Which is why when I read Cupcakes for Breakfast the other morning, I got an idea. Nikki sandwiched peanut butter and Nutella in between her shortbread cookies.
And I had been eyeing these peanut butter cookies on Food 52 for quite some time. And boom.
Question: Wouldn’t it be perfect to use Mrs. Wheelbarrow’s peanut butter filling in half of them, and use Nutella in the other half?
These rich, two-bite cookies have a crisp crunch that gives way to the silky filling inside. You can’t go wrong with whichever filling you choose. Nutella is a great complement to peanut butter, and takes the richness to another level. On the other hand (or in the other hand, if you’re smart enough to double fist these cookies), the peanut butter filling is studded with chocolate chips that are like little gifts in the middle of busy day. These cookies are a two-bite respite from whatever weekday craziness is in your life. They’re a chance to indulge, albeit briefly, in something completely decadent, and totally worthwhile.

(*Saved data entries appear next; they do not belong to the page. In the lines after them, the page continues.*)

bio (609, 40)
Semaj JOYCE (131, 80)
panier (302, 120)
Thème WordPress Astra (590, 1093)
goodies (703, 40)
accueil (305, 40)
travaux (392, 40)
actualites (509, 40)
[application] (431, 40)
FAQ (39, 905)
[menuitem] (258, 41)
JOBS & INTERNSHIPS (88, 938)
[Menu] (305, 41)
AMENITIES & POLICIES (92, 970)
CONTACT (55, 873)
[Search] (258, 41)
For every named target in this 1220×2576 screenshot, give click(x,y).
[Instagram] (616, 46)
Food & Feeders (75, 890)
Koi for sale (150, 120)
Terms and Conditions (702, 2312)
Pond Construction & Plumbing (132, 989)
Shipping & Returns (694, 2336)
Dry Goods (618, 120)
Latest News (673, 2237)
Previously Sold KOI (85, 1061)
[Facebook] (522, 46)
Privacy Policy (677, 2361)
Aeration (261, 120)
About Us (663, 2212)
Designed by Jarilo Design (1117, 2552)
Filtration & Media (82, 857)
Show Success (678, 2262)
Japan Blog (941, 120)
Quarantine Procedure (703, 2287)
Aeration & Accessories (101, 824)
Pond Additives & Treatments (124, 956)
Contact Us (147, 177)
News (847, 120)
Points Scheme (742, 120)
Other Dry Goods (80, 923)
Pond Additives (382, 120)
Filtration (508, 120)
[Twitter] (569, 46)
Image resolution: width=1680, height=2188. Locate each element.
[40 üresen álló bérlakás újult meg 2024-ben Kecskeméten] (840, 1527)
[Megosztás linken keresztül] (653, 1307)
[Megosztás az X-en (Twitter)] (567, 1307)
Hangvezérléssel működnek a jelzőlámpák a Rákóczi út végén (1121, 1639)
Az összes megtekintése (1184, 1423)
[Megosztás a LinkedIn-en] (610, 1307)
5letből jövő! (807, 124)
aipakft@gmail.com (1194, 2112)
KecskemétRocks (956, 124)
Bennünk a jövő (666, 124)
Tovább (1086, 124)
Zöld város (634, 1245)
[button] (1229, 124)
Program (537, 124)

To make 40 sandwiches, you will need:
(essential ingredients in bold)
For the cookies:
- 6 oz. unsalted butter (Mrs. Wheelbarrow wants you to use the best quality you can buy. Try Plugra or Kerrygold, both at Whole Foods), at room temperature
- 3/4 C creamy peanut butter
- 1/2 C brown sugar
- 1/2 C white sugar (just the regular, granulated stuff)
- 1 egg
- 1/2 vanilla bean, scrape seeds (or, 1 tsp. vanilla extract)
- 2 C all purpose flour
- 1/2 tsp. baking soda
- 1/4 tsp. table salt
For the peanut butter filling:
*A note – this is the recipe given in Food 52, so it makes enough to fill all of your sandwiches. I halved this recipe.
- 8 T butter, at room temperature
- 2 C confectioners sugar
- 1 C creamy peanut butter
- 1 C chopped chocolate chips, or mini chocolate chips
- 4-6 T heavy cream (confession: I had skim milk, so that’s what I used)
- 1/2 tsp. vanilla extract
For the Nutella filling:
To make the cookies, preheat the oven to 350 degrees, and line two cookie sheets with parchment paper.
Comine butter, peanut butter and sugars in bowl of an electric mixer fitted with a paddle attachment. Beat at medium speed until smooth and lightened in color, about 2 minutes. Add egg, beat to combine, and add vanilla. Beat till combined and lightened again.
Stir flour, baking soda, and salt together in small bowl. Fold into butter mixture gently, and mix just till combined.
Place rounded teaspoons of dough onto the pan, about 2 inches apart. I typically use my regular spoons to scoop out dough, but here, I’d recommend using either a teaspoon measure, or a small cookie scoop. Because you’re sandwiching the cookies together, you actually do need them to be the same size. Press down gently with a fork to get that classic peanut butter cookie look. After lots of cookie making, I finally figured out it’s a lot easier to slide the fork off when finished, rather than trying to lift off.
Pop the cookies in the oven for 10 minutes, until they’re just barely golden brown. The cookies will still appear soft when they come out, so make sure they cool completely before handling. While they cool, prepare the sandwich cream.
Beat the butter, sugar, and peanut butter together. Stir in vanilla. Stir in chocolate chips. Add cream until consistency is spreadable. Spread filling on one side of cookie, and press another on top.
I made two sandwiches before I buckled and ate one!